This is the fifth in a series of posts on the nine Hammer vampire films. The fourth post is here.
Time, that inexorable crimson river, flows ever onward —and as it does, the Hammer Dracula films get sexier. The first Hammer Dracula in 1958 had to make do with heaving bosoms and the heavy bite-equals-intercourse innuendo. But in the 1970 Taste the Blood of Dracula, such coyness is tossed aside, along with various garments. In the swinging 70s, you don't need vampires for sex anymore, as an early scene portrays three upstanding town patriarchs visiting a brothel, complete with an erotic dancer writhing with a phallic snake and honest-to-goodness bare breasts (at least in some cuts, I'm told.) The film is forthright about letting the viewer know that the sexy visual pleasures of the brothel-goers are meant to be sexual visual pleasures for the moviegoer, too. The brothel scene cuts back to the innocent heroine, Alice Hargood (Linda Hayden) in her room at home, conveniently in the process of getting dressed. Whether you're a virgin or less-than-a-virgin, everyone's body is on display for that trusty male gaze.

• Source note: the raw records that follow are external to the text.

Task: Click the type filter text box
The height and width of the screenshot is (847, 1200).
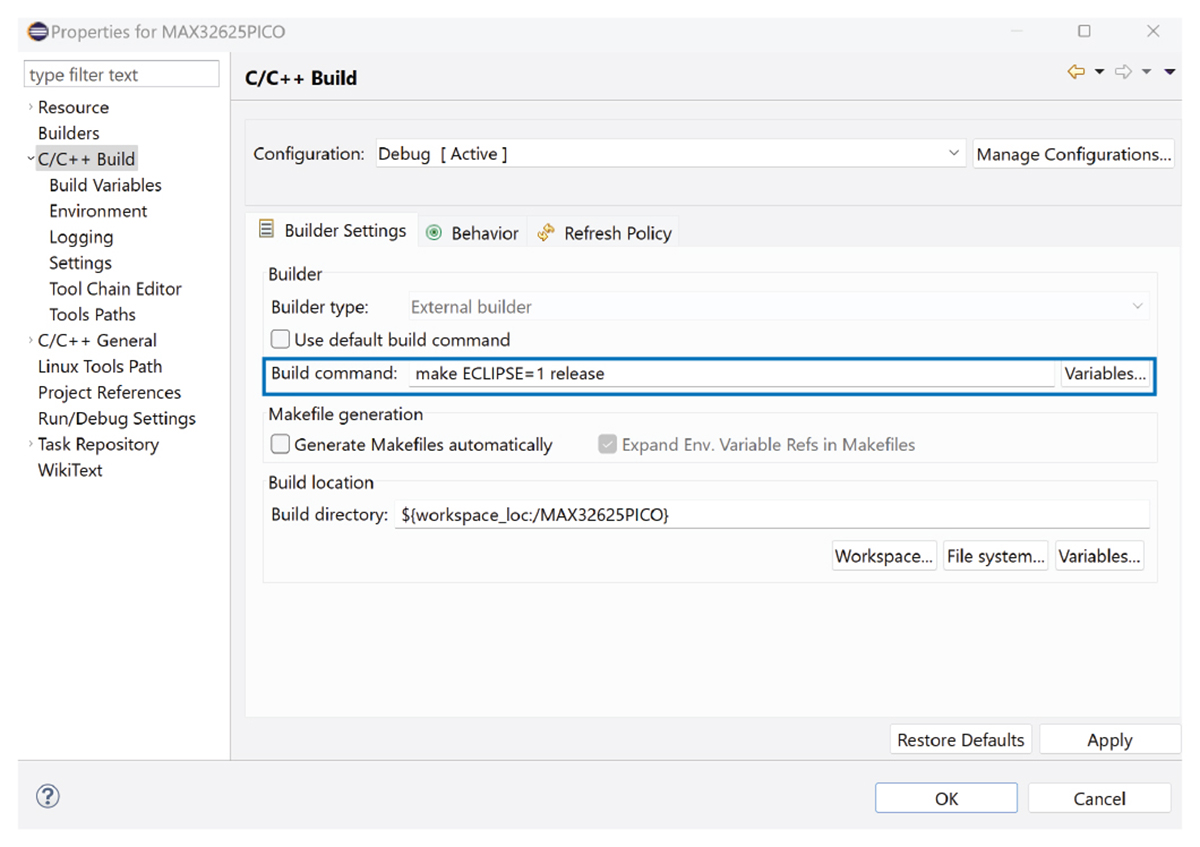Action: pyautogui.click(x=121, y=75)
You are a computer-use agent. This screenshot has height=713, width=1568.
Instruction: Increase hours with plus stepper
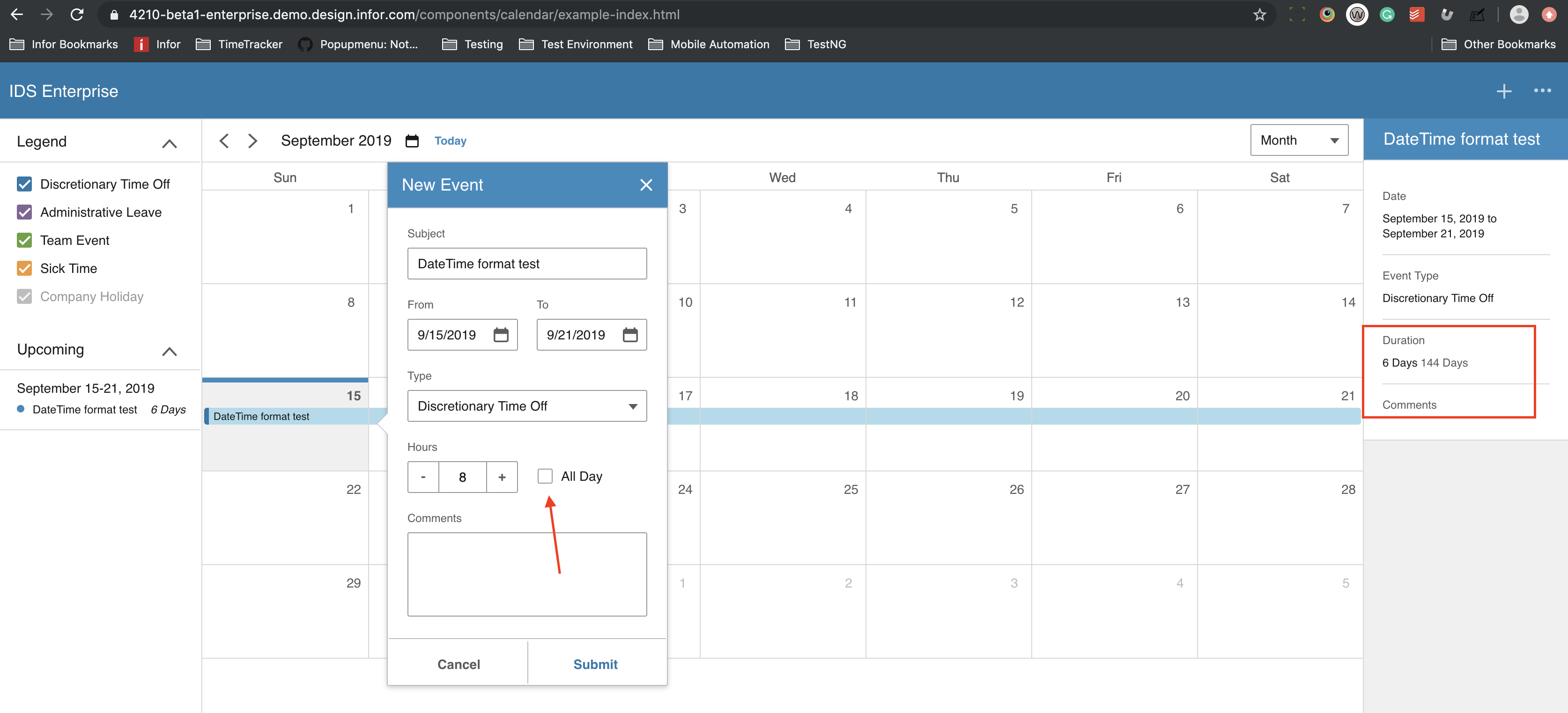click(x=502, y=477)
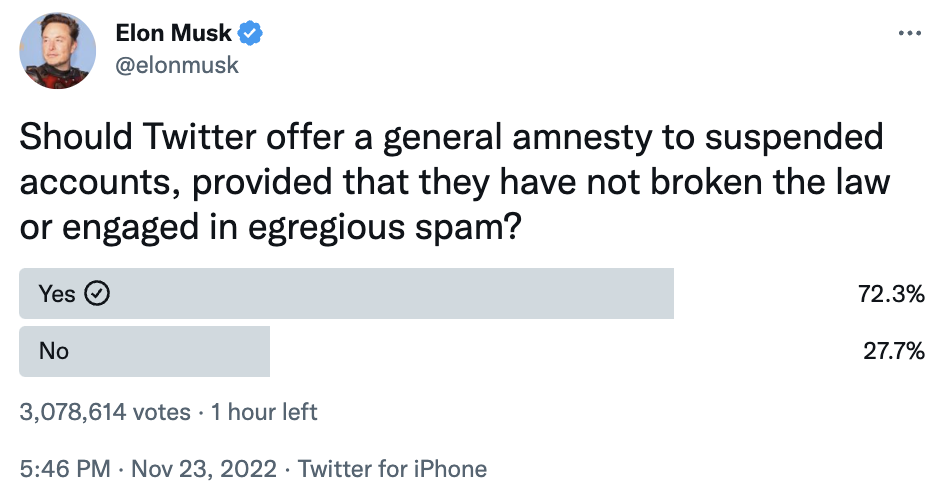Open the three-dot more options menu
The width and height of the screenshot is (946, 492).
(910, 33)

The horror genre is notorious for hypocritically framing women as sexual objects and then punishing them for daring to be sexual objects—a la Psycho. But Taste the Blood of Dracula, surprisingly, is less interested in punishing women for their 1970s sexiness than chastising the newly explicit male concupiscence. For men, attending brothels is the first step down the path to Satanism and bizarre disgusting rites, culminating in the foul and hideous deaths of loved ones and themselves at the fangs of Christopher Lee's Dracula.
The punishment of men is most dramatic in a scene that starts back again in the heroine's room. William Hargood (Geoffrey Keen), one of the upstanding brothel-goers, has started drinking heavily following the demonic ritual that left one of his colleagues dead. The alcohol’s made him even more of a controlling jerk than usual, and upon discovering his daughter has gone to a party without leave, he tells her he’s going to beat her. The sexual undercurrents are barely under; we've seen Hargood cavorting with women no older than his daughter, and he's clearly motivated by a combination of jealousy, sadism, and lust.
Horrified, Alice escapes through the window and runs—straight into the arms of Dracula. We get the usual Hammer close-up of Christopher Lee's hypnotic eyes, and Alice goes from terror to erotic anticipation. Her father is still in pursuit, though, so, rather than biting her right off, Lee commands her to intercept him. And with a vindictive, thoroughly joyful smile, she picks up a handy piece of wood and beats her loathsome, would-be rapist dad to death.
In terms of the film narrative, Dracula is controlling Alice, with his eyes no less. She's acting out the desires of the male gaze—which, in this case, seem to involve a masochistic wish to be punished and castrated. But you could also see the scene as a transfer of power. The film has encouraged the viewer to gaze at woman, and embrace the male viewpoint. But Dracula's eyes hand off the gaze, and viewpoint, to Alice. She picks up the male gaze and hits that disgusting male with it—and she gets to do so, moreover, without even having to take responsibility for her actions. The scene allows her to kill her vile father, without feeling guilty, since it's all Dracula's fault anyway.
Power without responsibility is a heady experience, and Alice enjoys it. Most vampire thralls seem conflicted or impassive, but Alice is jubilant; breaking into peels of maniacal laughter as she tricks her friend Lucy Paxton (Isa Blair) into Dracula's sway and helping the vampire Lucy kill her father, Mr. Paxton (Peter Sallis), another of those nefarious brothel-goers. Do better, men! Or face the consequences.
Nobody enjoys seeing men chastised and castrated quite as much as men, of course. You could see Taste the Blood of Dracula as a feminist statement… but you could also see it as a fulfillment of all the dreams of Paul Paxton (Anthony Higgins), the boring normal guy suitor. Paul isn't especially interesting or entertaining—much like the viewer of the film, perhaps. And yet, he's the one guy left standing after Alice kills her father and the other aging sybarites before finally helping Paul kill Dracula himself. All the old men desire Alice, but she chooses the young guy. The film's greater sexual detail highlights exactly what Paul wins when the old patriarchs give way to the new.
The only problem with that reading is that Alice never exactly chooses Paul. She remains gleeful about her kinky S&M relationship with Dracula ("Have I pleased you, Master?") until the end of the film, when the vampire spurns her. Per Hollywood and patriarchal tropes, Alice should choose Paul and virtue because of true love. Instead, she turns on Dracula mostly out of spite because he's dumped her. Paul's a second best choice, picked up not so much because young guys are awesome as because all the old guys, fathers and vampires, are awful. Sexual revolution or no sexual revolution, women's options aren't so great—though, in the Hammer vampire tradition, Alice at least gets to have some sexy, violent, kinky fun before she ties herself reluctantly to that tedious, patriarchal happy ending.